When TigerBlog saw his son a week ago, the two of them had this conversation:
TB: "There is something different appearance-wise than at any time since before you were born. Can you guess what it is?"
TigerBlog Jr. (after 30 seconds of sizing up his father): "Nope. Got nothing."
That's okay. Nobody else noticed either.
Well, that's not true. One person noticed, and TB will get back to that in a minute.
TigerBlog isn't 100 percent sure how long he's been wearing glasses. He does know that he first got glasses back in the 1990s and, on the day he got them, Princeton had a home men's basketball game.
The first person he saw when he walked into Jadwin Gym with the new specs was, of all people, Brian Earl, who immediately said "hey, new glasses?"
TB will never forget that. New glasses. Technically yes, though he'd never before worn glasses.

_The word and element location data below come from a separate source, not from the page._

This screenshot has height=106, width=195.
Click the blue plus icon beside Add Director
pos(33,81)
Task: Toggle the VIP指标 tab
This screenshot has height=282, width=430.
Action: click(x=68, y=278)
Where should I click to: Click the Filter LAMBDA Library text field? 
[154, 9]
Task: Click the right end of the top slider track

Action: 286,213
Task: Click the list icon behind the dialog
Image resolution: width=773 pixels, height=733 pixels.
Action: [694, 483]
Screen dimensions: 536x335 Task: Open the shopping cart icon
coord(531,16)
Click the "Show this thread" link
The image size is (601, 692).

TigerBlog has gotten new lenses quite a few times since then, but the frames were always pretty much the same. In fact, for the last 10 years or so, they've been exactly the same.
Until two weeks ago, that is.
For reasons unknown, TB decided that 2024 was the time to change his frames. They're radically different now. He doesn't know how to do describe it, but here are the old and new side by side.
So that's the old ones on the left and the new ones on the right. And it's very stressful choosing new glasses, by the way. The woman in the eye doctor's office said "oh, I love those" to every pair TB tried on. To test her, he put on frames from the women's section, to which she said "oh, I love those."Anyway, armed with his new glasses, TB went off to the NCAA women's rowing championships. Figuring that anyone who's known him would immediately realize that his glasses were different, he immediately set out to reconnoiter for a familiar face.
He quickly saw four people he knew well in the first minute he was there: women's rowing head coach Lori Dauphiny, Princeton's Deputy AD Anthony Archbald, TB's Office of Athletic Communications colleague Joey Maruschak and Yale's longtime athletic communications person and former Princeton intern Tim Bennett.
None of them said a word. When TB point his new glasses out to Anthony, all he got back was a laugh and a "never would have noticed."
When he got back to Princeton, he figured everyone would notice. Only one person did. And who was that?
TB's colleague Andrew Borders. In a world of people who didn't notice, Andrew said "hey, new glasses" in the first 10 seconds.
TB would have guessed that Andrew would be the one.